INFORMATION GIVEN:
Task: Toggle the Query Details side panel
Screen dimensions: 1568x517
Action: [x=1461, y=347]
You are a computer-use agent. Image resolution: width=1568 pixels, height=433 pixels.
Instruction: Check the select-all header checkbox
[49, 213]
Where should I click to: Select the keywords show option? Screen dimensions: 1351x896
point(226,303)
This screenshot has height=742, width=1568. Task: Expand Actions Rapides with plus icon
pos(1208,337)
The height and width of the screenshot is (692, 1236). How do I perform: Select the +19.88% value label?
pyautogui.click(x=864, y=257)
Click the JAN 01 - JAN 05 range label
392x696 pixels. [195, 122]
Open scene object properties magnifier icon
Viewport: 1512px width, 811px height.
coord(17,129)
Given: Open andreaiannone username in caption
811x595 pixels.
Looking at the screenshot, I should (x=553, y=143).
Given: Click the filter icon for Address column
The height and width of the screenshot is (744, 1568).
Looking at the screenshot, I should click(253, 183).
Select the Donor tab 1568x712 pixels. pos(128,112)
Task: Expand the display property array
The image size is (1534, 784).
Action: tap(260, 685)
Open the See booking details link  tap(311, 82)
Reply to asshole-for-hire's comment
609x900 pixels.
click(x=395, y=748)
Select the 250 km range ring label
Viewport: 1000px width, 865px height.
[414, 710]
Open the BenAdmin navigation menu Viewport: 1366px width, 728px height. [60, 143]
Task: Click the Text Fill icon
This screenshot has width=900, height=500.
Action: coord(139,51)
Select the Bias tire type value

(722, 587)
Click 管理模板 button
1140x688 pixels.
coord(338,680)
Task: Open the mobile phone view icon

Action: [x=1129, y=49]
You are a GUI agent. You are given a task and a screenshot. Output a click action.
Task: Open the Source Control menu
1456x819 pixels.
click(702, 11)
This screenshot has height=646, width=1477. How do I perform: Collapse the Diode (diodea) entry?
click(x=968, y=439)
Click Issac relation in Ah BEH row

WHAT TO PRODUCE:
Give the entries again in full, with nothing changed.

REPLY TO THE EXERCISE:
Task: Toggle the Query Details side panel
Screen dimensions: 1568x517
Action: [x=1461, y=347]
You are a computer-use agent. Image resolution: width=1568 pixels, height=433 pixels.
Instruction: Check the select-all header checkbox
[49, 213]
Where should I click to: Select the keywords show option? Screen dimensions: 1351x896
point(226,303)
This screenshot has height=742, width=1568. Task: Expand Actions Rapides with plus icon
pos(1208,337)
The height and width of the screenshot is (692, 1236). How do I perform: Select the +19.88% value label?
pyautogui.click(x=864, y=257)
Click the JAN 01 - JAN 05 range label
392x696 pixels. [195, 122]
Open scene object properties magnifier icon
Viewport: 1512px width, 811px height.
coord(17,129)
Given: Open andreaiannone username in caption
811x595 pixels.
Looking at the screenshot, I should (x=553, y=143).
Given: Click the filter icon for Address column
The height and width of the screenshot is (744, 1568).
Looking at the screenshot, I should click(253, 183).
Select the Donor tab 1568x712 pixels. pos(128,112)
Task: Expand the display property array
The image size is (1534, 784).
Action: tap(260, 685)
Open the See booking details link  tap(311, 82)
Reply to asshole-for-hire's comment
609x900 pixels.
click(x=395, y=748)
Select the 250 km range ring label
Viewport: 1000px width, 865px height.
[414, 710]
Open the BenAdmin navigation menu Viewport: 1366px width, 728px height. [60, 143]
Task: Click the Text Fill icon
This screenshot has width=900, height=500.
Action: coord(139,51)
Select the Bias tire type value

(722, 587)
Click 管理模板 button
1140x688 pixels.
coord(338,680)
Task: Open the mobile phone view icon

Action: [x=1129, y=49]
You are a GUI agent. You are given a task and a screenshot. Output a click action.
Task: Open the Source Control menu
1456x819 pixels.
click(702, 11)
This screenshot has height=646, width=1477. How do I perform: Collapse the Diode (diodea) entry?
click(x=968, y=439)
Click Issac relation in Ah BEH row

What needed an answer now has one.